Thursday, December 30, 2010

A Room With A View

It's an old theme - a pretty lady looking out a window. At least, it would be old if not for the location of this window:
Caption: We said farewell to our teammates Sasha, Misha and Tracy this weekend and they are safely back on planet Earth. Tracy in quiet reflection of an incredible journey…homeward bound[.]

Image credit: Astro_Wheels/NASA

This "picture window", the Cupola, was a recent addition to the International Space Station. Here's how its builder, the European Space Agency, describes it:
Cupola will become a panoramic control tower for the International Space Station (ISS), a dome-shaped module with windows for observing and guiding operations outside of the Station. It is a pressurised observation and work area that will accommodate command and control workstations and other hardware.

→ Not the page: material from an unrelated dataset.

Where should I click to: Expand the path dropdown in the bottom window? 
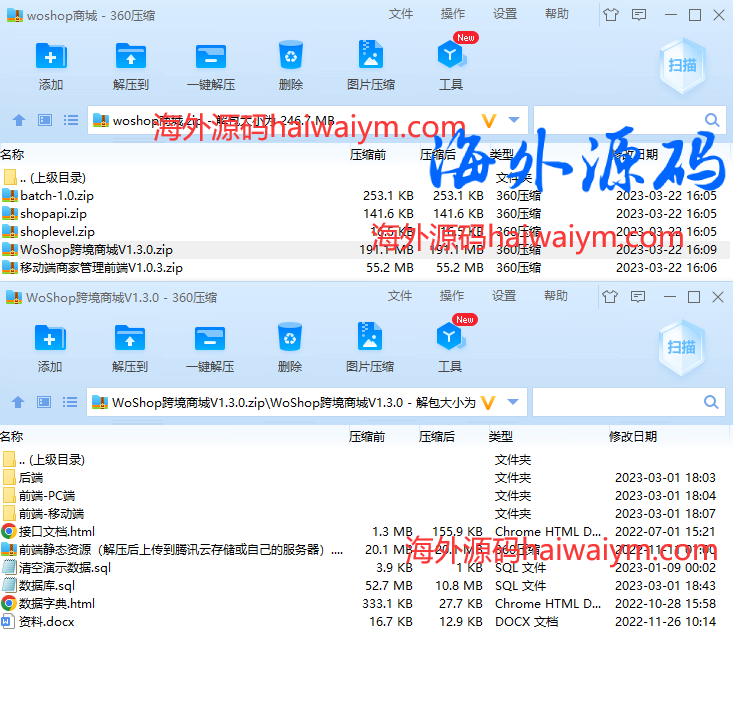[x=513, y=402]
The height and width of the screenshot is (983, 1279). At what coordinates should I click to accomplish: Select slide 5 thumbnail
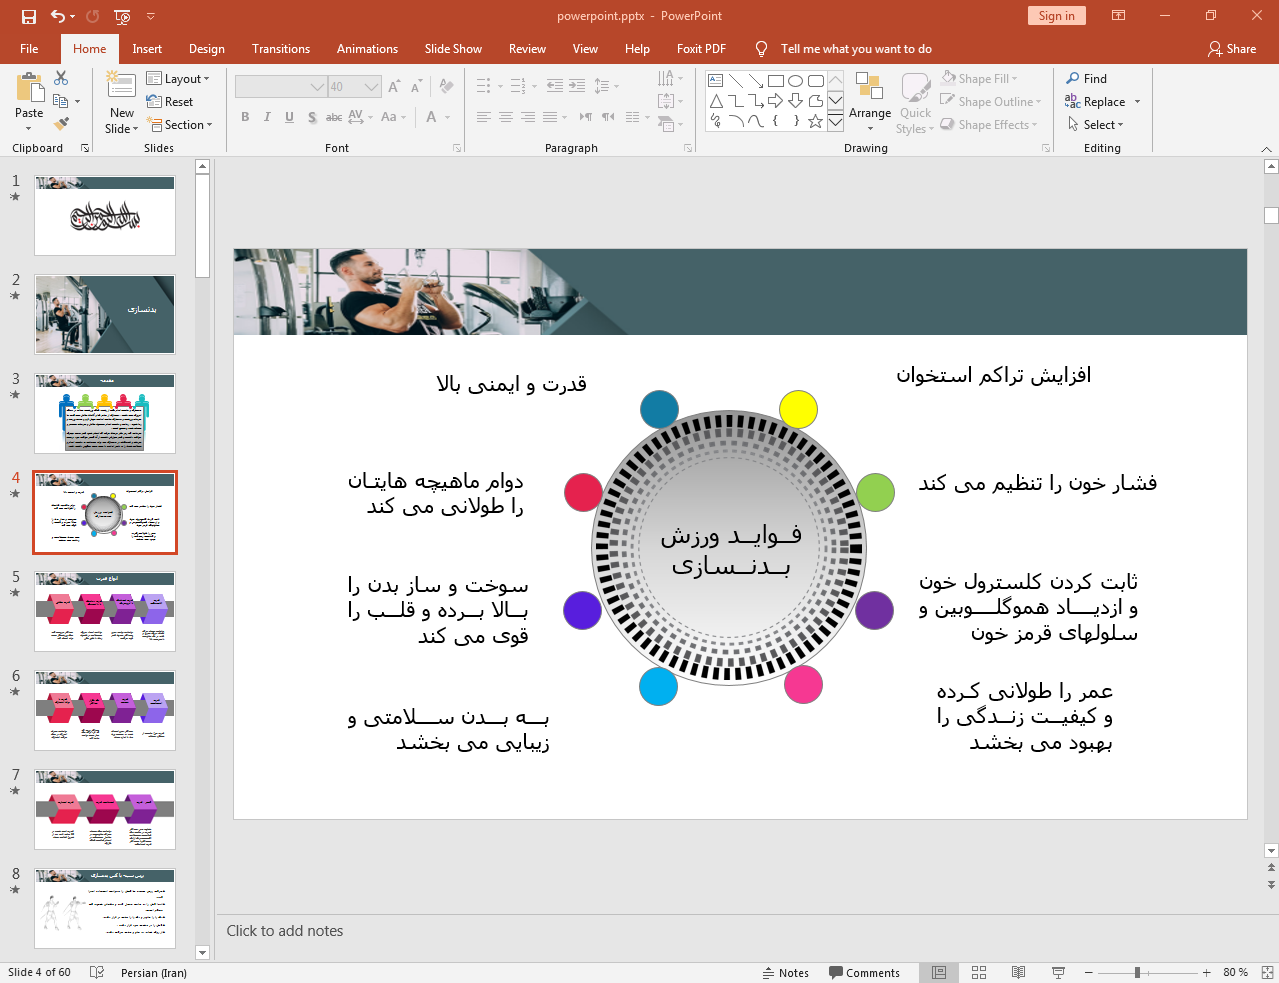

Cupola, ISS Observation Module
Plus, as the article mentions later, it's a great place for astronauts to just sit and watch the world go by.

It was installed early this year, during Space Shuttle mission STS-130

Caption: Cupola's 'eyes' open, its window shutters are moved. After the insulation blankets and launch restraint bolts had been removed from each of the seven windows, by spacewalking astronauts of the STS-130 crew, Cupola window shutters could begin opening.

Image credit: ESA/NASA

That's a view from outside the Cupola, with one of the shields pulled back so someone can see out that window. Given how complicated this thing is, it may not be a big surprise that, prior to the installation of the Cupola, there weren't a lot of ways to look out of the ISS.
The cupola will be like a mini control tower sticking out from the Tranquility node, as opposed to the other station windows, which are flush with the station’s exterior. Its seven windows – one in the center and six around the sides – will provide the only views of the outside of the station from the inside, in particular the Russian and Japanese sections. And with the station just about finished, there’s more to see out there than ever.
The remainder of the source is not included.